I’ve loved Owen since “Bottle Rocket.” The thing I like about him is his innate likeability. Even though he’s playing an idiot like in the “Focker” movies, you like him. I’ve gotten to know him over there years and I just convinced him one day to do something different. I said, “Owen, enough with the cool dude roles with the bleach blonde hair. Why don’t you play a regular guy?” I knew he had that whole side to him, so we couldn’t wait to show that off. It’s a whole different Owen. No one has ever seen this side. I have to say, we’ve worked with some great people over the years, but he was the most easy-going actors I’ve ever worked with. 

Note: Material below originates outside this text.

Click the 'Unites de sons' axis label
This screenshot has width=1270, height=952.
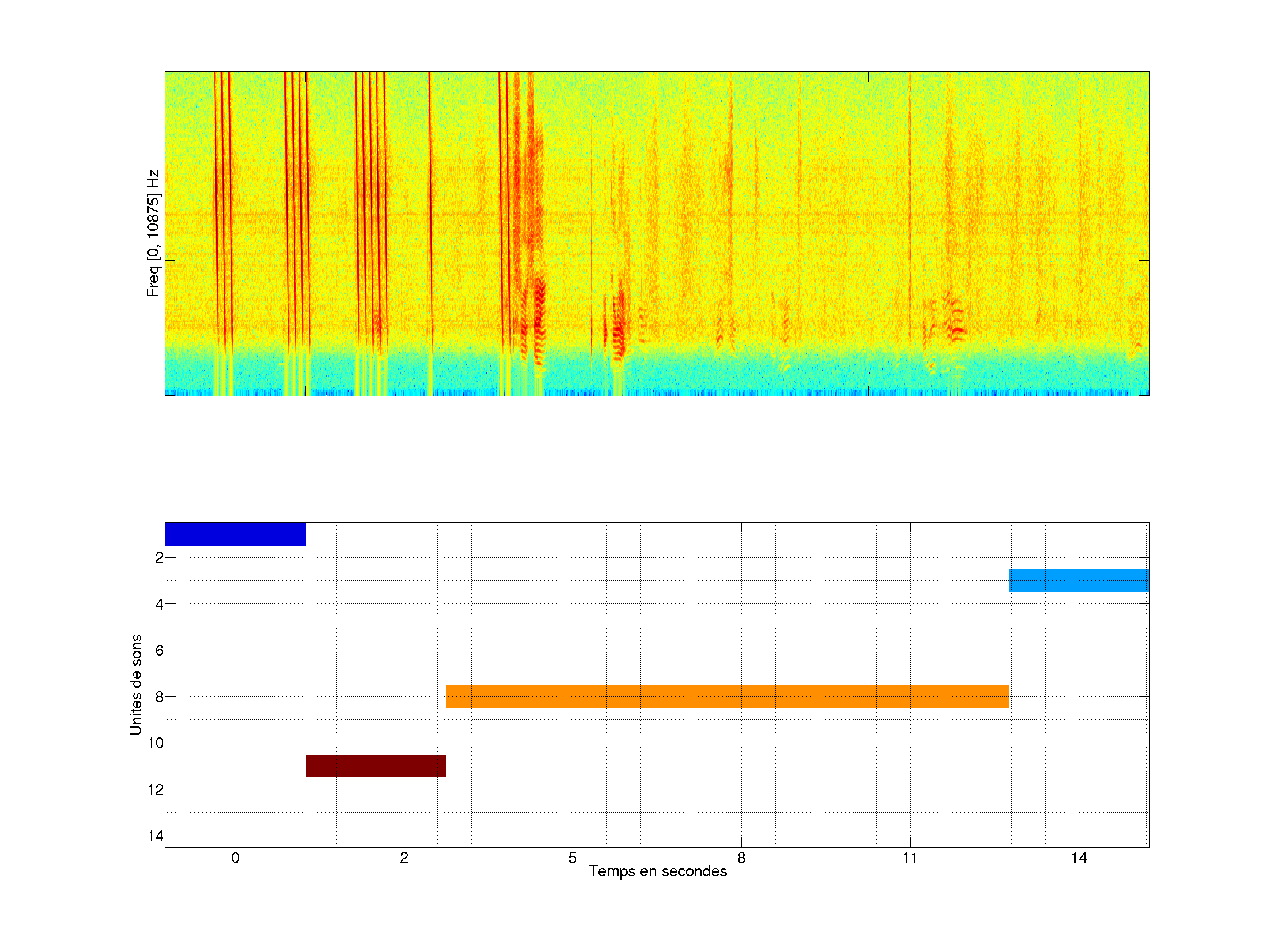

This year is going to set a record for sequels that will hit theaters. I think I read there will be 27 sequels, which will break the record of 23 back in 2003. Now, I know you’ve never done a sequel before, but if you were to entertain the idea, which of your past films would you like to revisit?

We’ve never done a sequel, but it’s not because we couldn’t do it. We could have done it several times, but we didn’t because I didn’t like the idea of spending several years of my life on the same story. We’ve always moved on. Having said that, I always felt we should make a sequel to “Dumb and Dumber.” They did that prequel a few years ago, which we had nothing to do with. We thought it was a bad idea because they did it with [the main characters] as teenagers. To me, all teenagers are dumb and dumber. I was. The joke in “Dumb and Dumber” was that these guys were older and they were dumb and dumber. So, “Dumb and Dumber” is probably the one we’d do. In fact, we may be doing it in the next couple of years.

Back to naming things you’d like to do without your brother: You actually are doing a movie – or at least a segment of a movie – without your brother called “Movie 43.” Tell me about that and what it was like working on a project without Bobby.

“Movie 43” is a movie developed by our long-time producer Charley Wessler. I co-produced it with him. The movie is sort of a “Kentucky Fried Movie” except it has a framing device. It’s these two 15-year-old kids and their 10-year-old egghead brother who are trying to find the elusive Movie 43, which is the most subversive movie in the world. They go online and start breaking into government websites and archives and studio sites. Along the way, they find several other banned movies. [“Movie 43”] is one of the craziest things I have ever been involved with because there are all these different writers and directors. There are 15 or 16 shorts in it. I directed two of the shorts. The thing that makes it significant is that it has the biggest group of famous actors I think any movie has ever had – Kate Winslet, Hugh Jackman, Ricahrd Gere, Naomi Watts, Halle Berry…on and on and on. And they are all doing things you would never expect them to do because it’s a hard R. All these movies are banned. It’s really fascinating. I have no idea how this movie is going to do, but it’s exciting. It was a little unsettling working without my brother because when I first got there on set I didn’t have him to look to. So much of what I do I bounce off him. But the shoots that I did were each only two days long, so it was over before I knew it.

What’s the latest on “The Three Stooges?”

We don’t know who is in it yet. It could be Benicio [del Toro]. We’ve been casting it for six weeks now. It’s going into production at the end of April. We’ve seen some amazing Moe, Larry and Curleys, but we’re not deciding yet because we have more actors coming in. We don’t want to make our minds up until we’ve seen everybody because it’s really a balancing act. It’s not a biopic. The film is three shorts. Each one picks up where the other one left off. It takes place present day. It’s all new material. We’ve written all new stuff, but they look the same, talk the same, and act the same and we have the same sound effects.

What’s the funniest movie you’ve seen in the past couple of years?

You know, this is going to be a boring answer, but I think “The Hangover.” Also, one that I liked that a lot of people didn’t like was “Bruno.” I’m still giggling about it. “Bruno” killed me. Sasha Baron Cohen is the bravest guy out there.